There's more: Obama's mandate doesn't just hit today's uninsured: It zings anyone whose policy doesn't match the government-set specifications. If you're not paying for the benefits that Congress (or bureaucrats working at its direction) insists on, you'll have to switch to a new policy — probably a more expensive one.

That's more Americans who'll have to pay more — and keep less of their own money. But, hey, Obama says it's not a tax.

Of course, if my health-care bill already had more than $700 billion in direct taxes, as does the House bill, or included a 40 percent tax on some insurance plans, as does the Senate Finance Committee proposal, I wouldn't want to admit that even more taxes are hidden in the plan, either.

Nor should we forget the other mandate the president supports: a requirement that employers offer insurance to their workers.

Because insurance costs businesses, on average, about $12,000, the president will be raising the cost of hiring a worker by $12,000. Employers will have to offset that cost somehow, whether by lowering wages, cutting future pay increases, cutting other forms of compensation (good-bye, 401(k) match; so long, credit union) or benefits like vacation or retirement contributions — or by laying off workers or not hiring back workers they've laid off during the recession.

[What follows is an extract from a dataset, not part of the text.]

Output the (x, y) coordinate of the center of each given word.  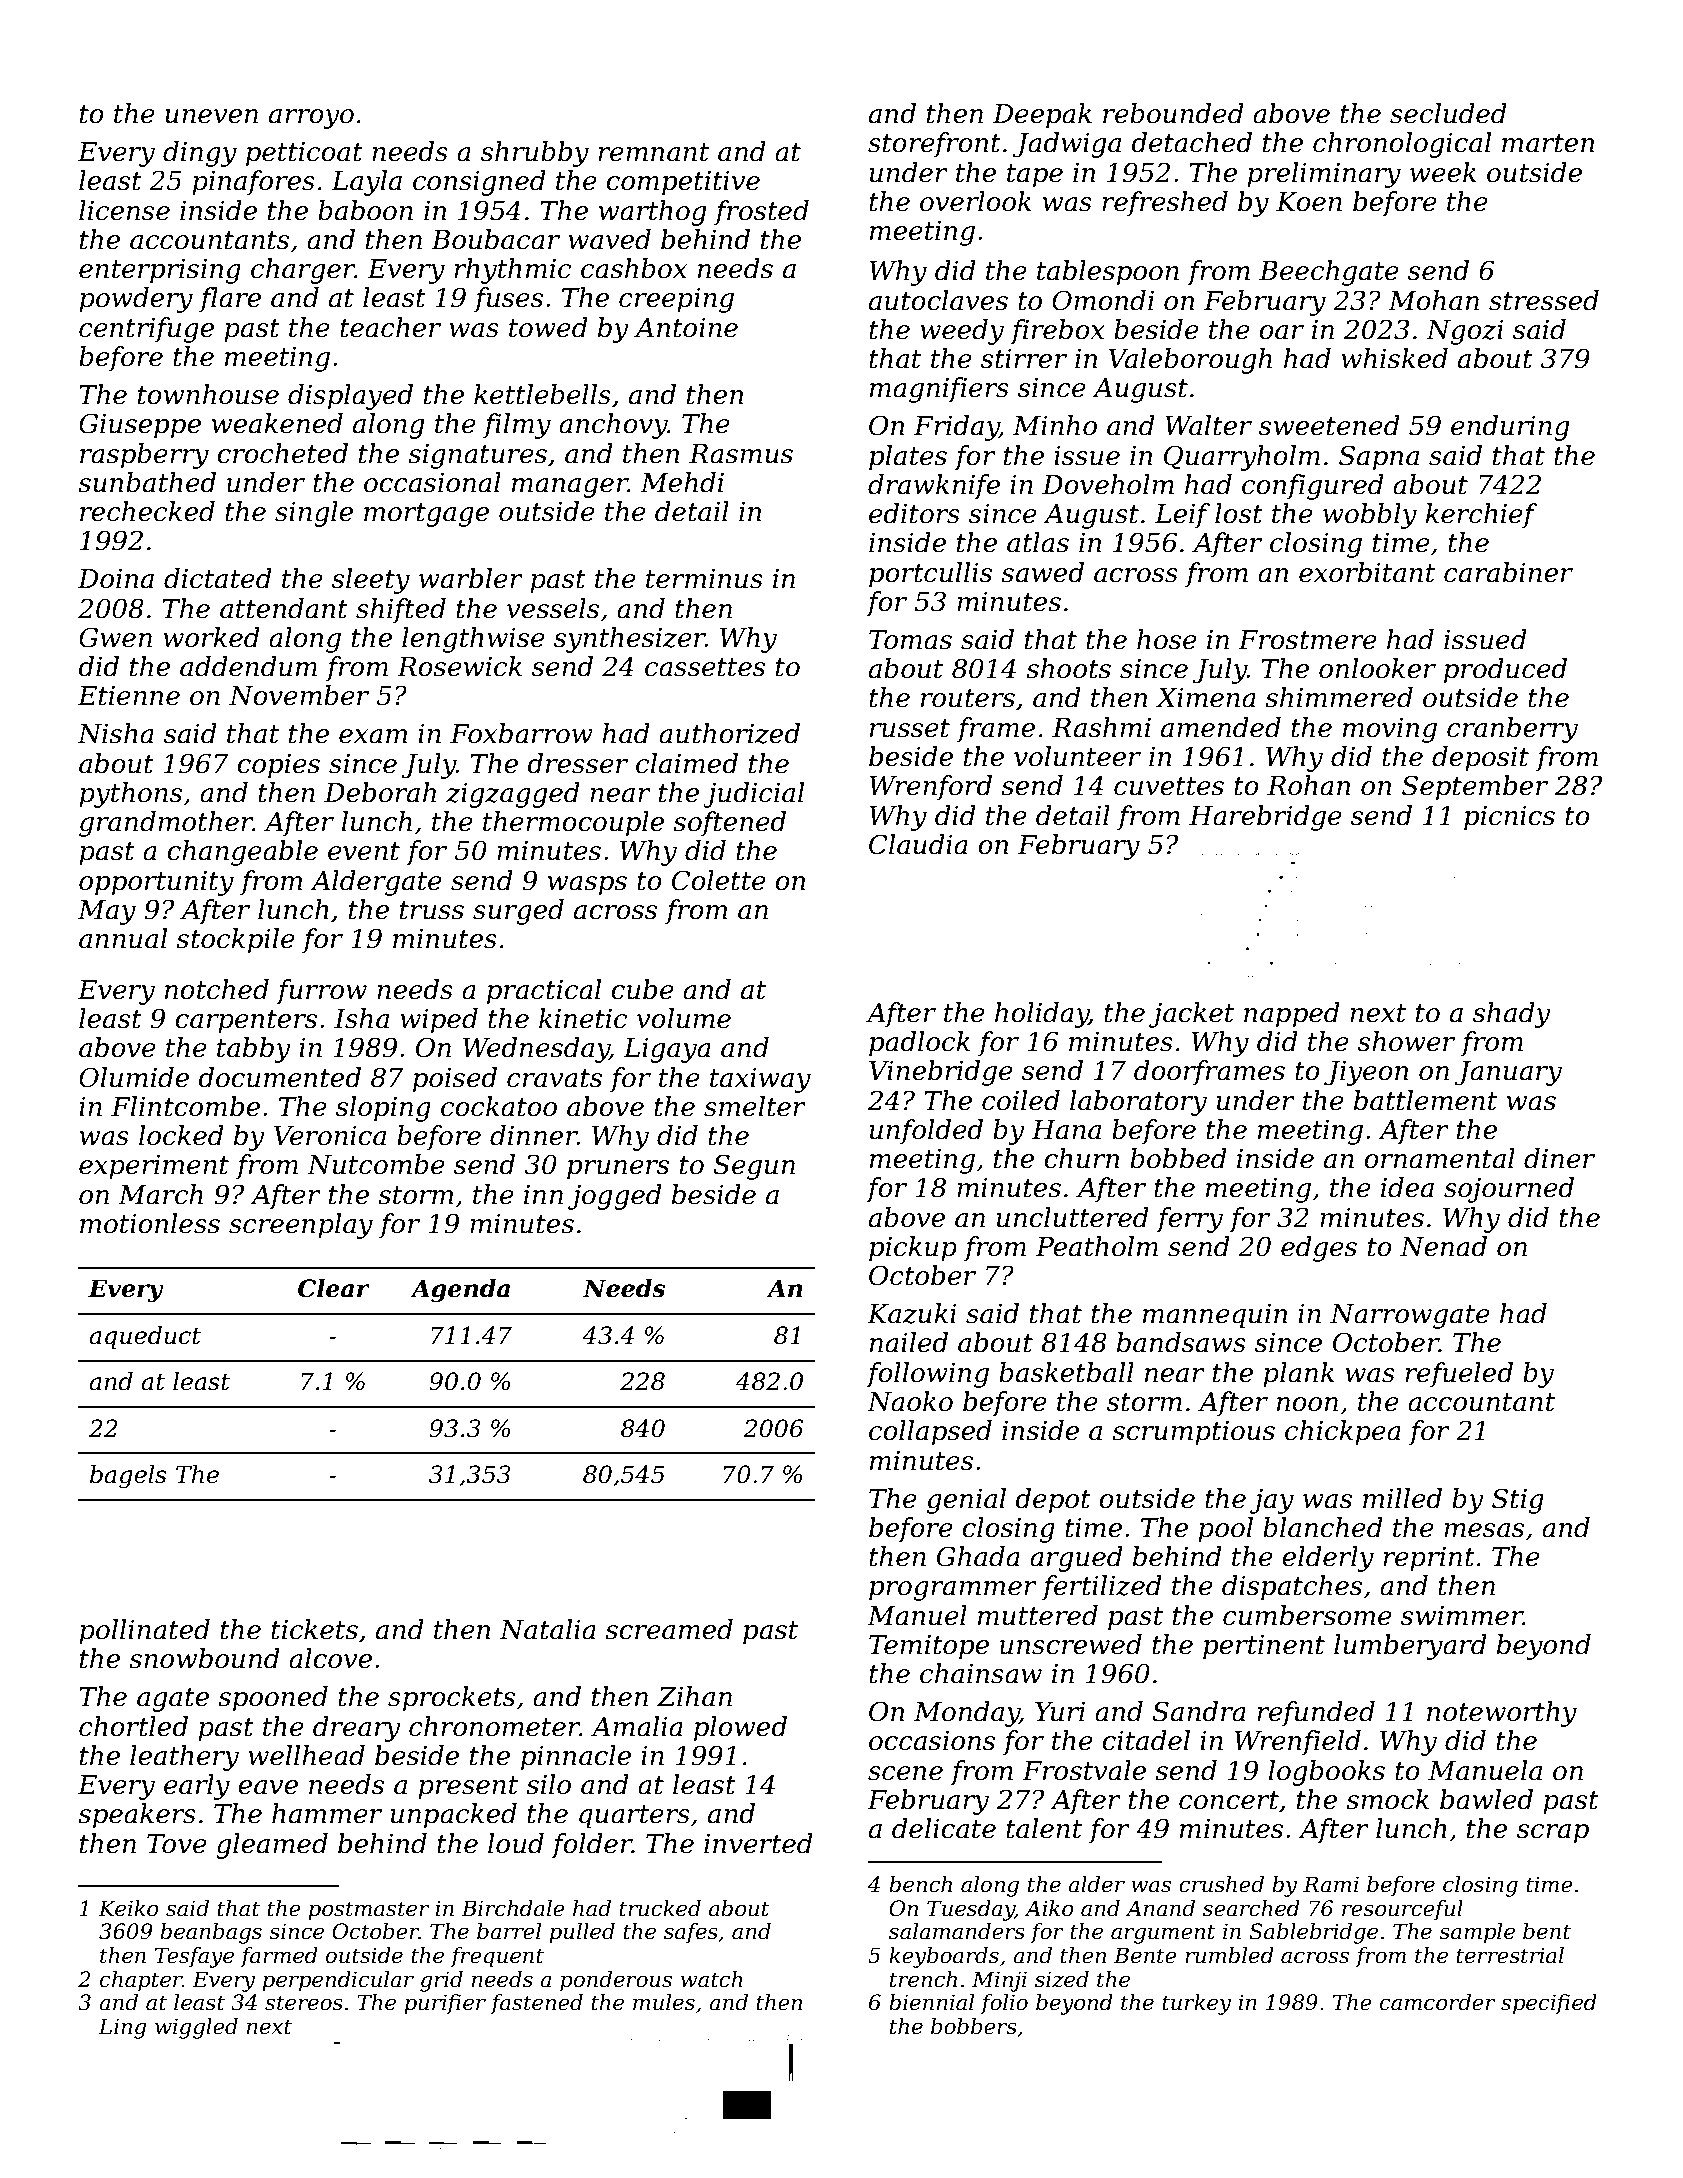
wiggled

Whatever the mix of employer responses, at the end of the day, workers will be worse off. Well, at least they won't have been "taxed."

And, as with the individual mandate, this won't just affect companies that don't offer insurance now. Firms will have to switch from their current plans to the new, more expensive government-designed plans.

Of course, at least one prominent economist has said that such an employer mandate "is just like a tax from both the employer and employees' point of view."

The "nobody" who said that was Larry Summers, chairman of President Obama's Council of Economic Advisers.